Mission Beach-based economist Pete Faulkner has great coverage of the latest international short-term arrivals and departures data for August from the ABS in his latest post:
International arrivals still growing; QLD gets its mojo back while Tassie slows
As Pete notes, while the resurgence has been impressive (see the chart array above), we still lag Victoria:
When we consider the data on state of intended stay (which we Trend based on the unadjusted original ABS data) we see that year on year growth for Queensland is at its fastest pace in more than 2 years (+10.4%) while it’s up 6.8% for the annual total. Growth in the Sunshine State continues to lag that in Victoria (+11.3% y/y and +7.9% annual) as the gap between the two states widens further.

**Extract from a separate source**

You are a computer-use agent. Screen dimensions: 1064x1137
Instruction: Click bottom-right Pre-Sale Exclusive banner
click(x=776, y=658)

Given international visitor numbers to southern states are still growing strongly, we’re not seeing much of a recovery in Queensland’s share of total international short-term arrivals, although at least it has stabilised and no longer appears to be declining (see the chart array below).

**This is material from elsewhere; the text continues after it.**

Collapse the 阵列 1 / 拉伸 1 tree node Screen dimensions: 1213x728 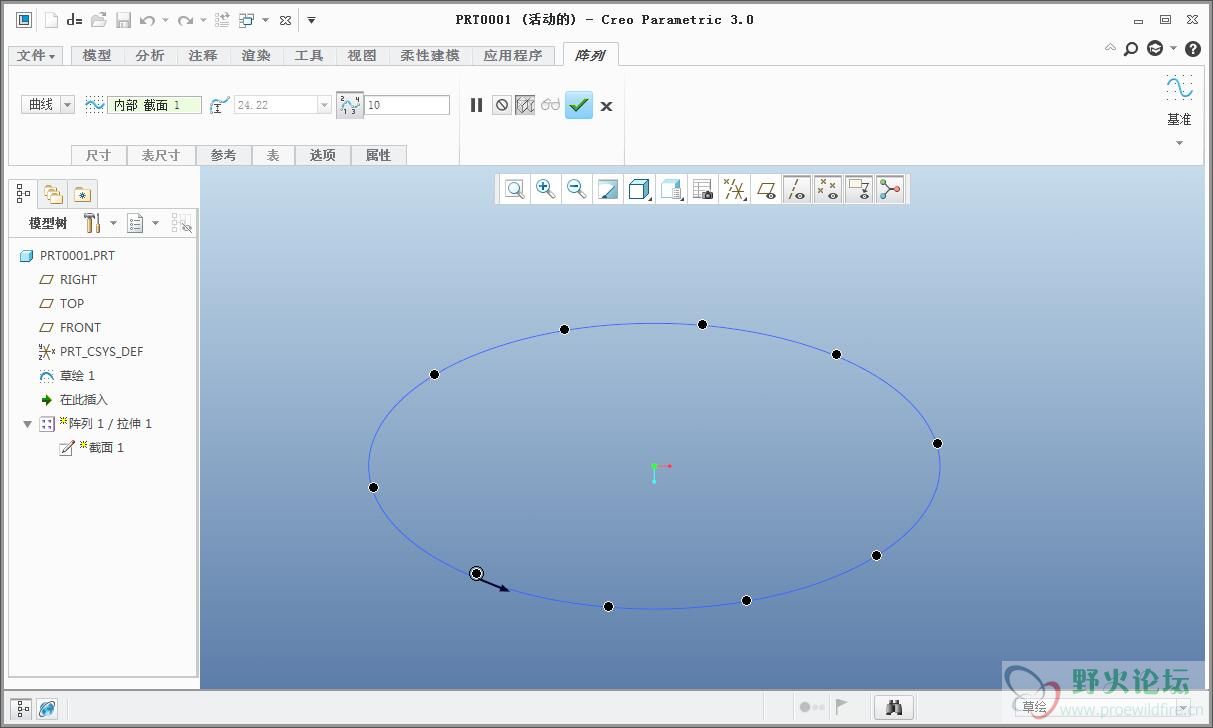click(x=28, y=424)
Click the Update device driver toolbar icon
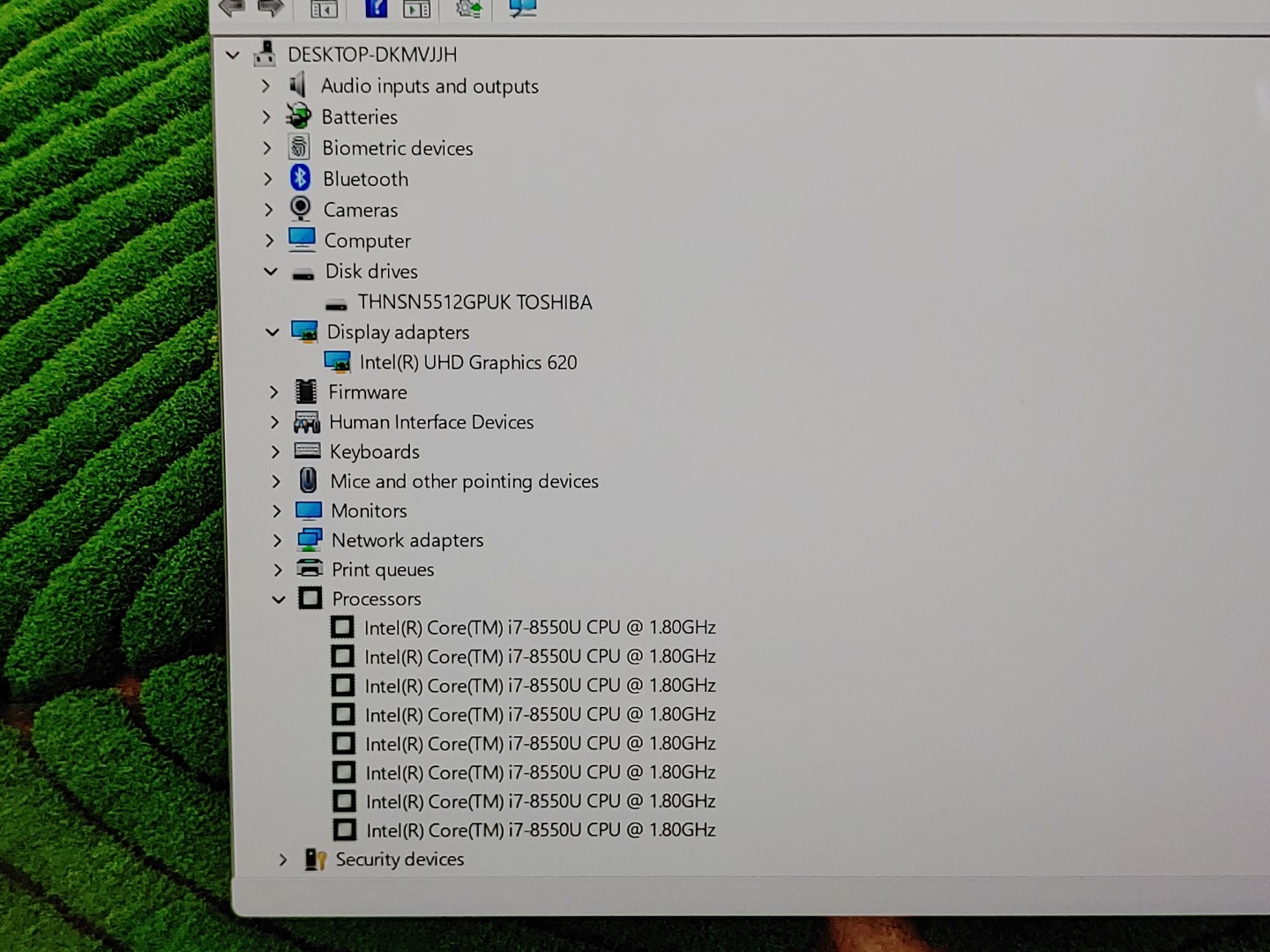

Note that short-term arrivals are defined as those staying for one year or less, meaning many students would be included. It’s very likely international students explain a large part of the surge in short-term arrivals in southern states. Also, it should be borne in mind that, even though short-term visitors may nominate one state as where they intend to stay on their passenger cards, many do of course visit other states, so we shouldn’t get too despondent about Queensland’s share of total arrivals.
Regarding country-of-origin, data for which are only available at the national level, as Pete observes in his post:
The growth from the Chinese market has continued to slow sharply (although it’s still growing) and is up 2.3% y/y (s.a.) or 2.6% y/y (Trend); the annual totals up 7.7% (s.a.) and 8.1% (Trend). While still strong these rates of growth for Chinese arrivals are now the slowest in 9 years.
China continues to be the number one source country for short-term arrivals in Australia, followed closely by New Zealand, with daylight between them and the next largest source countries, the US and the UK (see chart array below).
Note: I’ve produced all these charts using the Tidyverse packages in R. The development of the Tidyverse by R guru Hadley Wickham is the best thing to happen to data analysis since Microsoft Excel introduced the pivot table feature many years ago. If you want an introduction to the Tidyverse, see the excellent R for Data Science book by Wickham and Garrett Grolemund.